In the stretch of rows from the line containing "has width=1424, height=840." through the line containing "Looking at the screenshot, I should 1028,137.", replace "trash icon" with "bin icon" and leave everything else unchanged. Give back only those lines.
***** Recorded information
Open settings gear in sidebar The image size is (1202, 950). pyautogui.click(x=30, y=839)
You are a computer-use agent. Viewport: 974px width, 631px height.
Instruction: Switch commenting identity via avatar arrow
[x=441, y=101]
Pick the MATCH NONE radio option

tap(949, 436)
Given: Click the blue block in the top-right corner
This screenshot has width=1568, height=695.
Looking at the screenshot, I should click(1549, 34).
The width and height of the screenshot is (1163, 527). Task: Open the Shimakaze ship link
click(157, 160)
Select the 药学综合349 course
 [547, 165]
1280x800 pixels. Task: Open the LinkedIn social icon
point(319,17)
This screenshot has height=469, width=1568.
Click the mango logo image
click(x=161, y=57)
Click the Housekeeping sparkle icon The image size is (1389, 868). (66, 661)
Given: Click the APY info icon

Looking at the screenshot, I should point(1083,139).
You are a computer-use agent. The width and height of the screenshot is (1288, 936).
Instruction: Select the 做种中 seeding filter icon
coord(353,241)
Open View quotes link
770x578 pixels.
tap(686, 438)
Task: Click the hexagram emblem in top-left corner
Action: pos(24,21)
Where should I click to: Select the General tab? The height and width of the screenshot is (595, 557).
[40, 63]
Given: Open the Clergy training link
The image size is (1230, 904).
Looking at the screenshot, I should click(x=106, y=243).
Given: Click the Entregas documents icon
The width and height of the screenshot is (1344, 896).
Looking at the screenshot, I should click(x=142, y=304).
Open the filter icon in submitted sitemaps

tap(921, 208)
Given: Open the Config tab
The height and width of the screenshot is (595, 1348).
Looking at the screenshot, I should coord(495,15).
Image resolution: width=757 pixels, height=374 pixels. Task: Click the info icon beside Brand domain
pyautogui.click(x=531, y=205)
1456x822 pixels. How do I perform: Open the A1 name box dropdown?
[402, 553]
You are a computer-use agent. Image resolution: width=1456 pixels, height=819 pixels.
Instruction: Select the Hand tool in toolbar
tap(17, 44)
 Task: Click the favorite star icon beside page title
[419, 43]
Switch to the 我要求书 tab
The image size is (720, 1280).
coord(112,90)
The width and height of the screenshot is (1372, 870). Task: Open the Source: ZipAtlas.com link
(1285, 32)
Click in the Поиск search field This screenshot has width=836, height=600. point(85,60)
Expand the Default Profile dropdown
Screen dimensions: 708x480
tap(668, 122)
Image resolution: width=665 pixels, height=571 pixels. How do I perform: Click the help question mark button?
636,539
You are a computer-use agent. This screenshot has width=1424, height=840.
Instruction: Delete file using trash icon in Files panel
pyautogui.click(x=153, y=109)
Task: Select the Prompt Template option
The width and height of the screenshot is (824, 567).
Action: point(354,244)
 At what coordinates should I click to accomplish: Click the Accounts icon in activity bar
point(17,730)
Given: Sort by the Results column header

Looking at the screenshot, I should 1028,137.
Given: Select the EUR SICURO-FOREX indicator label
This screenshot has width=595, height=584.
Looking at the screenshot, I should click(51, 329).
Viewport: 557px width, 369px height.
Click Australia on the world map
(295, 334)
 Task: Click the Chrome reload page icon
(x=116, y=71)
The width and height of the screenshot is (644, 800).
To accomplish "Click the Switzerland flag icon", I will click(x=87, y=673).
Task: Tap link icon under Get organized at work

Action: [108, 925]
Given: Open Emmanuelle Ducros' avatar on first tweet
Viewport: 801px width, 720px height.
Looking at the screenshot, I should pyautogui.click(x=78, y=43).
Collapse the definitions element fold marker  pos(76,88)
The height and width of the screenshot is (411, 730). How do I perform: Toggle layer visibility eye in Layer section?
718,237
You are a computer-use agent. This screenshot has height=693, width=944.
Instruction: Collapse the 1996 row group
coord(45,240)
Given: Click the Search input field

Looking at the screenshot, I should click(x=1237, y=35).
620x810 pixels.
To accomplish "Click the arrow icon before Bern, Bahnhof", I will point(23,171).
**********
Answer to the task:
You are a computer-use agent. This screenshot has width=1424, height=840.
Instruction: Delete file using bin icon in Files panel
pyautogui.click(x=153, y=109)
Task: Select the Prompt Template option
The width and height of the screenshot is (824, 567).
Action: point(354,244)
 At what coordinates should I click to accomplish: Click the Accounts icon in activity bar
point(17,730)
Given: Sort by the Results column header

Looking at the screenshot, I should 1028,137.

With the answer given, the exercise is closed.